Ne cherchez pas plus loin, voici les trois olibrius qui dirigent notre pays, les trois démons qui nous possèdent, les trois serpents qui inoculent le venin du parasitisme et de la haine dans notre corps social.
Ces trois notions aujourd’hui, à forte connotation péjorative, portaient jadis beaucoup de valeur et de sens. Selon la légende mandingue, le griot est un noble qui a volontairement décidé de se mettre au service d’un ami qui, à son insu, lui a offert une partie de sa propre chair pour lui sauver la vie.
Djély, le griot, évoque ce mystérieux pacte de sang qui a donné naissance à cette valeur sûre qui, de son propre gré, s’est mise à chanter les louanges d’un égal à lui. Ce libre engagement suppose une réciprocité qui se manifeste d’ailleurs clairement dans la fameuse devise des Kouyaté : « Tout ce qui a été fait doit être dit et tout ce qui a été dit doit être fait ». Bref, je chanterai tes louanges tant que tu honoreras tes promesses, tant que tu tiendras ton rang ! Entendez, je suis griot oui, mais je ne chante pas n’importe quoi, je ne chante pas n’importe qui. Rien ne m’empêchera de te flétrir si tu dévies du droit chemin.

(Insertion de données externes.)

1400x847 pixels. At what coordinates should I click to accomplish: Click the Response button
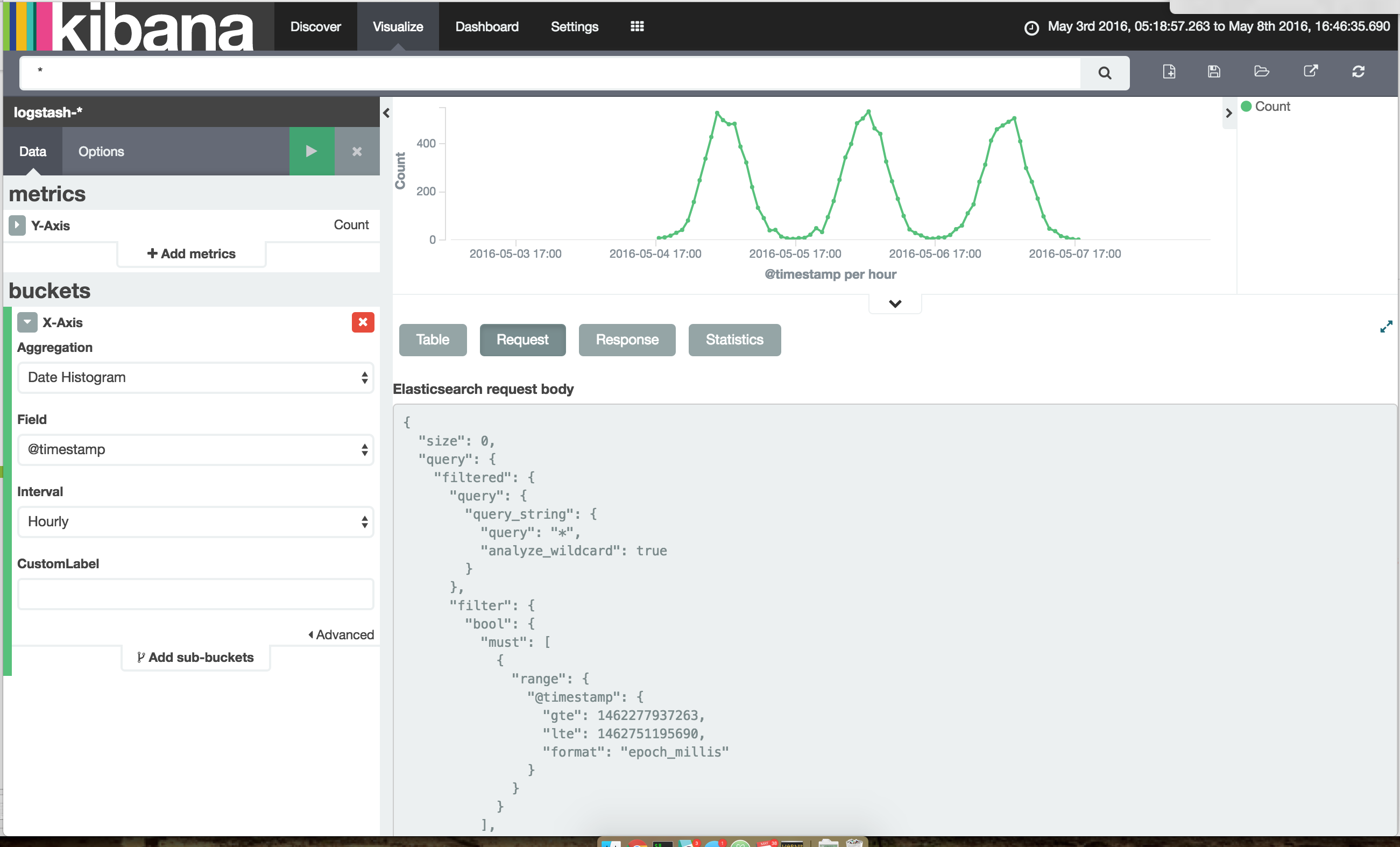[x=627, y=340]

Le marabout, lui, son engagement est céleste. Il n’a signé aucun pacte terrestre. C’est au bon dieu et à lui seul que le lie, le seul et unique pacte qu’il a librement signé. Il est au service du Créateur et non de celui-ci ou de celui-là, fût-il riche ou puissant.
Le mot sorcier, viendrait lui, du mot source. Dans les temps anciens, le sourcier, ce grand prêtre et ce grand savant, conduisait le bon peuple vers la source, ce haut lieu du savoir et de la vie où coulait une denrée plus précieuse que l’or noir de notre époque : l’eau. Il n’était pas encore devenu ce personnage épouvantable et malfaisant que l’on exècre et craint tout à la fois. Ses connaissances occultes profitaient encore au plus grand nombre. Il était donc un sage parmi les sages.
Bientôt 62 ans que notre malheureux pays connaît une décadence fulgurante et inéluctable, ces trois valeurs ne pouvaient elles aussi que dégénérer et même plus rapidement que les autres.
Hier, le griot ne chantait que les grandes œuvres et les braves. Aujourd’hui, le plus vil des hommes qui sort un billet de 5000 francs deviendra dans sa bouche, l’égal de Samory et d’Alpha Yaya, le fils de Soundiata, le digne héritier des kaya-maghan..
Quant au marabout, il ne comprend plus rien aux affaires du ciel. Ses préoccupations sont devenues terrestres, misérablement terrestre. Il ne craint plus le bon dieu, il craint le chef, c’est- à- dire pour son porte-monnaie. Pour lui, comme pour vous et moi, le paradis n’est plus dans les sphères lointaines de l’au-delà. Il est là, au coin de la rue. Et nul besoin de prière pour le saisir et le gober, une bonne combine, voire une simple courbette y suffira largement.
Le sorcier, oh le sorcier ! Il est dans son rôle lui, pour ainsi dire ! Ici, comme partout dans le monde, sa dépréciation a commencé bien avant celle des autres. Et comme l’Afrique n’a pas à l’instar de l’Europe du Moyen-Âge, sacrifié ses obscurantistes à la déesse Raison, le pitre aux amulettes et aux gri-gris n’a jamais chômé chez nous. C’est encore et toujours lui que nous consultons pour connaître l’obole à immoler afin que la foudre s‘abatte sur la case du voisin ; le lépreux ou l’albinos à occire pour espérer une place dans le futur gouvernement.
Nul doute que dans cette société cruelle et mesquine qui est la nôtre où il n’y a plus ni amour ni amitié ni charité ni fraternité, où il ne reste plus que la consternante stratégie de la survie- quitte à brader la peau de l’ami ou du frère- le griot, le marabout et le sorcier ont encore de beaux jours devant eux.